El pendiente tenía forma oval y en su interior estaba incrustada una piedra negrísima, tan obscura que absorbía la misma luz.
Njchlas atribuye aquella impresión al cansancio, al tenue brillo que se filtra por las ventanas y al humo del incienso que respiraba ya desde hacía mucho tiempo.
Dumal tiende el colgante al muchacho.
<<Úsalo>> le ordenó-
Obediente, el pintor sigue la orden.
<<Gracias a esta joya tu arte se convertirá en inmortal. Lograrás conquistar filas de almas que desfilarán delante de ti, embrujados por tus pinturas. Todos ellos serán tuyos. Y míos>>
El sonido de un trueno rasgó la quietud de vapor que albergaba el interior de la iglesia, como para demostrar que el pacto entre los dos había sido consagrado.
Apenas comprendida la resolución que pesaba como ex comunión, inútilmente, Njcholas intenta quitarse el colgante. No sería más libre.
Dumal vuelve a meter la mano dentro del bolsillo de la chaqueta y esta vez extrae un billete de tren.

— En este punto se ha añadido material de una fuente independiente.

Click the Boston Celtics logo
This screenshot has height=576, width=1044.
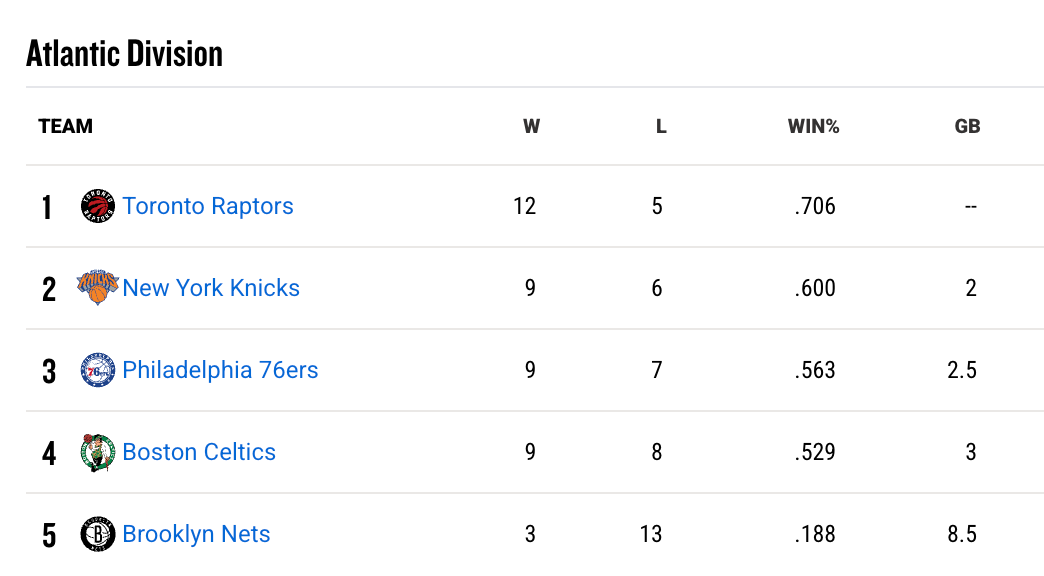(99, 452)
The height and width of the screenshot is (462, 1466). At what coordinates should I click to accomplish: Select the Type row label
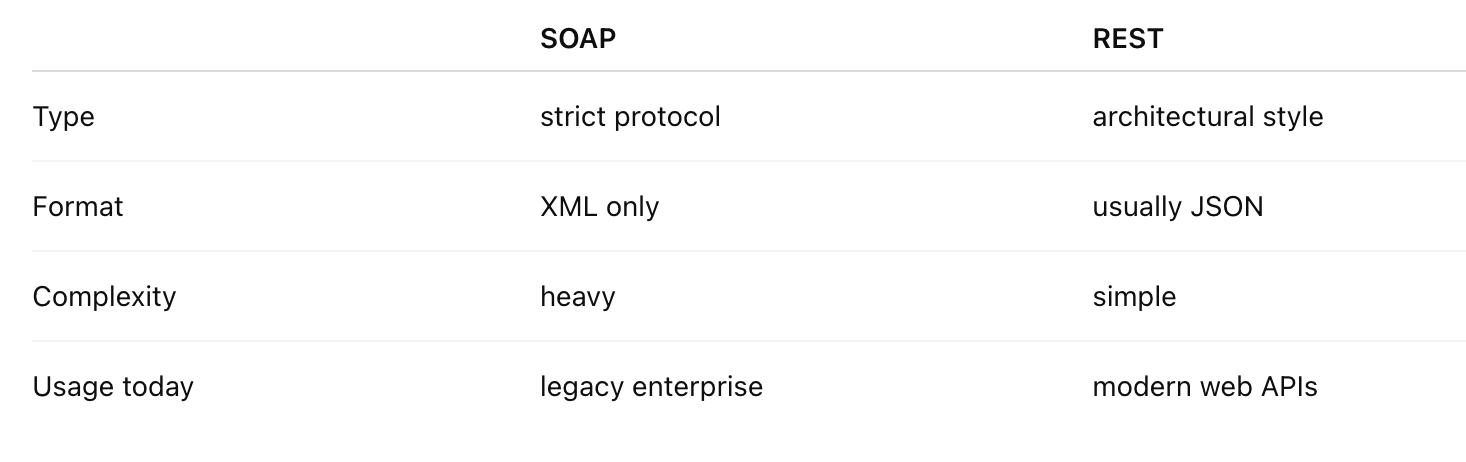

En aquella situación que tenía el sabor de una condena a muerte, la simplicidad de una hoja de papel parece absurda al joven que lo toma sin logar controlar los dedos.
Lee sobre él, el nombre de una ciudad donde nunca había estado.
<<Te espero dentro de una semana en la ciudad de las sombras>> sentenció Dumal.
El artista miró aterrado la sonrisa cruel de su nuevo mecenas, que ahora no se esforzaba más en parecer bondadoso, juntos habían votado sus propias máscaras, y bajo aquel rostro posado, Njchlas había descubierto oculto, aquel del diablo.